=== Supplied records ===

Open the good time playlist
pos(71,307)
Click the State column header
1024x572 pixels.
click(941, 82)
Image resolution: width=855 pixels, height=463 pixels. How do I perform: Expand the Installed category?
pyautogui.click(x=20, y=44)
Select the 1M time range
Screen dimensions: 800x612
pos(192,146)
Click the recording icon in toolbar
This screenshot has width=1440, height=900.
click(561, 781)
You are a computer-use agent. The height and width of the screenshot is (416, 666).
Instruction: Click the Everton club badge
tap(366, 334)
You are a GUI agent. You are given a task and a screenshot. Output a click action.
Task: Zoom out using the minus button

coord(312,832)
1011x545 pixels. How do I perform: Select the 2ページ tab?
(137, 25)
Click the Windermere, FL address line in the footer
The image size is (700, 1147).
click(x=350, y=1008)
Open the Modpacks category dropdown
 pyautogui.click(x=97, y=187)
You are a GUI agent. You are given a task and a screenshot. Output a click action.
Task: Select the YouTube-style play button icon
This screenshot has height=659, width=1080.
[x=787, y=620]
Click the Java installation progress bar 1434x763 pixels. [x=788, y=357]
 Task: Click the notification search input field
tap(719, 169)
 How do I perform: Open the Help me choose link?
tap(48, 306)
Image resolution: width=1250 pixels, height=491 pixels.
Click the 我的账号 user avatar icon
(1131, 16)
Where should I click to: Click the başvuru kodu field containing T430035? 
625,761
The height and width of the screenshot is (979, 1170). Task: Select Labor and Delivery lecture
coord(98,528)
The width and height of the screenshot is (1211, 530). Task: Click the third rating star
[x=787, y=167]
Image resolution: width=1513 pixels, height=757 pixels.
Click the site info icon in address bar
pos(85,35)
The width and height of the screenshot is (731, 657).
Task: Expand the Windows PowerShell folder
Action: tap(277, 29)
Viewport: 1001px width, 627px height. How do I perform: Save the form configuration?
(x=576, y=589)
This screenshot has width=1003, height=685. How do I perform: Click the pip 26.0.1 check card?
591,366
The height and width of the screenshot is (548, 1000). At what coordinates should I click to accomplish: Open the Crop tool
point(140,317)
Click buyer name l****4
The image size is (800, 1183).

===

What you will do:
From the first line to the last, write out the data exactly.

Task solution:
Open the good time playlist
pos(71,307)
Click the State column header
1024x572 pixels.
click(941, 82)
Image resolution: width=855 pixels, height=463 pixels. How do I perform: Expand the Installed category?
pyautogui.click(x=20, y=44)
Select the 1M time range
Screen dimensions: 800x612
pos(192,146)
Click the recording icon in toolbar
This screenshot has width=1440, height=900.
click(561, 781)
You are a computer-use agent. The height and width of the screenshot is (416, 666).
Instruction: Click the Everton club badge
tap(366, 334)
You are a GUI agent. You are given a task and a screenshot. Output a click action.
Task: Zoom out using the minus button

coord(312,832)
1011x545 pixels. How do I perform: Select the 2ページ tab?
(137, 25)
Click the Windermere, FL address line in the footer
The image size is (700, 1147).
click(x=350, y=1008)
Open the Modpacks category dropdown
 pyautogui.click(x=97, y=187)
You are a GUI agent. You are given a task and a screenshot. Output a click action.
Task: Select the YouTube-style play button icon
This screenshot has height=659, width=1080.
[x=787, y=620]
Click the Java installation progress bar 1434x763 pixels. [x=788, y=357]
 Task: Click the notification search input field
tap(719, 169)
 How do I perform: Open the Help me choose link?
tap(48, 306)
Image resolution: width=1250 pixels, height=491 pixels.
Click the 我的账号 user avatar icon
(1131, 16)
Where should I click to: Click the başvuru kodu field containing T430035? 
625,761
The height and width of the screenshot is (979, 1170). Task: Select Labor and Delivery lecture
coord(98,528)
The width and height of the screenshot is (1211, 530). Task: Click the third rating star
[x=787, y=167]
Image resolution: width=1513 pixels, height=757 pixels.
Click the site info icon in address bar
pos(85,35)
The width and height of the screenshot is (731, 657).
Task: Expand the Windows PowerShell folder
Action: tap(277, 29)
Viewport: 1001px width, 627px height. How do I perform: Save the form configuration?
(x=576, y=589)
This screenshot has width=1003, height=685. How do I perform: Click the pip 26.0.1 check card?
591,366
The height and width of the screenshot is (548, 1000). At what coordinates should I click to accomplish: Open the Crop tool
point(140,317)
Click buyer name l****4
The image size is (800, 1183).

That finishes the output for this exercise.